As creditors begin to accept settlement proposals, written deals are obtained. These agreements define the exact settlement terms, such as:

  • Reduced payoff amount (often 40-60% less than actually owed)
  • Lump-sum payment deadline to close accounts
  • Contingencies to settle multiple accounts together
  • Any other special stipulations required

Getting binding agreements in writing locks creditors into deals and prevents them from backing out later. This provides certainty and security as the business works toward final account resolutions.

Step 5: Settlement Account Funding

A second vital component is consistently funding the dedicated settlement account set up during client enrollment. This requires making monthly “savings” payments over the course of the program to ensure available funds to cover settlements as deals are made.There are a few options on how settlement accounts can be funded:

  • Fixed Monthly Payments – Easiest option is to pay the same amount each month, like $1,000. This guarantees steady savings growth.
  • Variable Payments – Payments fluctuate based on extra monthly cash available beyond running the business. Allows flexibility.
  • Lump-Sum Contributions – Some may deposit larger lump sums from tax refunds, loans from owners, or other business cash infusions. Can speed up settlements.

No matter how accounts get funded, it is imperative to save enough to meet settlement deadlines secured by negotiators with creditors. Falling short on available funds will blow up deals and put settlements in jeopardy.
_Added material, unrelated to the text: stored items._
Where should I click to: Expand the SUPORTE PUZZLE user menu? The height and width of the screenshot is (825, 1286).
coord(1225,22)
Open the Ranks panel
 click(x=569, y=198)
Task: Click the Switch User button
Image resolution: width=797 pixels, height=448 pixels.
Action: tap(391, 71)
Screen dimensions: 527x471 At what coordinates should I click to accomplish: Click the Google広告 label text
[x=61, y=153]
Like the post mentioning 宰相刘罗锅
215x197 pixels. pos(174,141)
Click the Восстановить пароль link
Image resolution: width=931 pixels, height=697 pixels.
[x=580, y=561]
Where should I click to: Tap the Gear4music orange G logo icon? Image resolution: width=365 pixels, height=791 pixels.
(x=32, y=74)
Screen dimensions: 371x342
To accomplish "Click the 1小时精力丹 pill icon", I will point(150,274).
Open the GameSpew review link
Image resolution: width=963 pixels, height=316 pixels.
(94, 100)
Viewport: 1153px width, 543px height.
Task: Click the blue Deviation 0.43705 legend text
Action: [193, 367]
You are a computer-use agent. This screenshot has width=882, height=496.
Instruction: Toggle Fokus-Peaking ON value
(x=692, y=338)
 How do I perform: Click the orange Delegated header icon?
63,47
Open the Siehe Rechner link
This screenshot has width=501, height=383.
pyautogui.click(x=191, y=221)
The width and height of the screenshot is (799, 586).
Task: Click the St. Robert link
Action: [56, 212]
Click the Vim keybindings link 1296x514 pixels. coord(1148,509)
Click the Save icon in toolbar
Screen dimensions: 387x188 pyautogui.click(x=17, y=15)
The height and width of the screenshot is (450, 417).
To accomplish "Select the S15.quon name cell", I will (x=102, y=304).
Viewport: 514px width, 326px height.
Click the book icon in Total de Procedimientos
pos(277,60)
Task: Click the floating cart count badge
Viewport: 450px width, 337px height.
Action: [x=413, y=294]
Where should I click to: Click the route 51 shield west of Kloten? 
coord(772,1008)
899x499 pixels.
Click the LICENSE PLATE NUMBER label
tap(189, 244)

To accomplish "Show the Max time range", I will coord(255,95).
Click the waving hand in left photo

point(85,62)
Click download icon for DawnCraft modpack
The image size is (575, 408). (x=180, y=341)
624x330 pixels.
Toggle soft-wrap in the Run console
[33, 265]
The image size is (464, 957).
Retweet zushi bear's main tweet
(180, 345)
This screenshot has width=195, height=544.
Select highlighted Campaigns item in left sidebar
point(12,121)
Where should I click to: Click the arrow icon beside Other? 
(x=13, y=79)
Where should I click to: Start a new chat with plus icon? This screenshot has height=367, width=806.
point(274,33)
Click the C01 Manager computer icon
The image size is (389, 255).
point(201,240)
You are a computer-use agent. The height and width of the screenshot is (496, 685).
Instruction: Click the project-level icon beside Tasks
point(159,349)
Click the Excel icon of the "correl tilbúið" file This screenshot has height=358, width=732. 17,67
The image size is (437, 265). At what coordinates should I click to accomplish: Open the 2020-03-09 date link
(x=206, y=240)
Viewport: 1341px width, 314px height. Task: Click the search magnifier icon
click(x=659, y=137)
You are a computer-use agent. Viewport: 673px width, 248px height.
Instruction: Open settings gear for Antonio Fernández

Step 6: Final Account Resolutions

The final step is resolving accounts by paying settlements secured out of the dedicated savings account. This is where all the previous hard work pays off!As negotiators inform the business that enough funds are available to cover settlements, the green light is given to execute deals. Creditors are contacted to reaffirm and activate agreements. Once approved, settlement payments are released from the savings account.Upon creditors receiving payment, accounts get closed and updated to show zero balances owed. With accounts formally settled and closed, collections stop and the business can finally move beyond the debt to focus on future growth and success.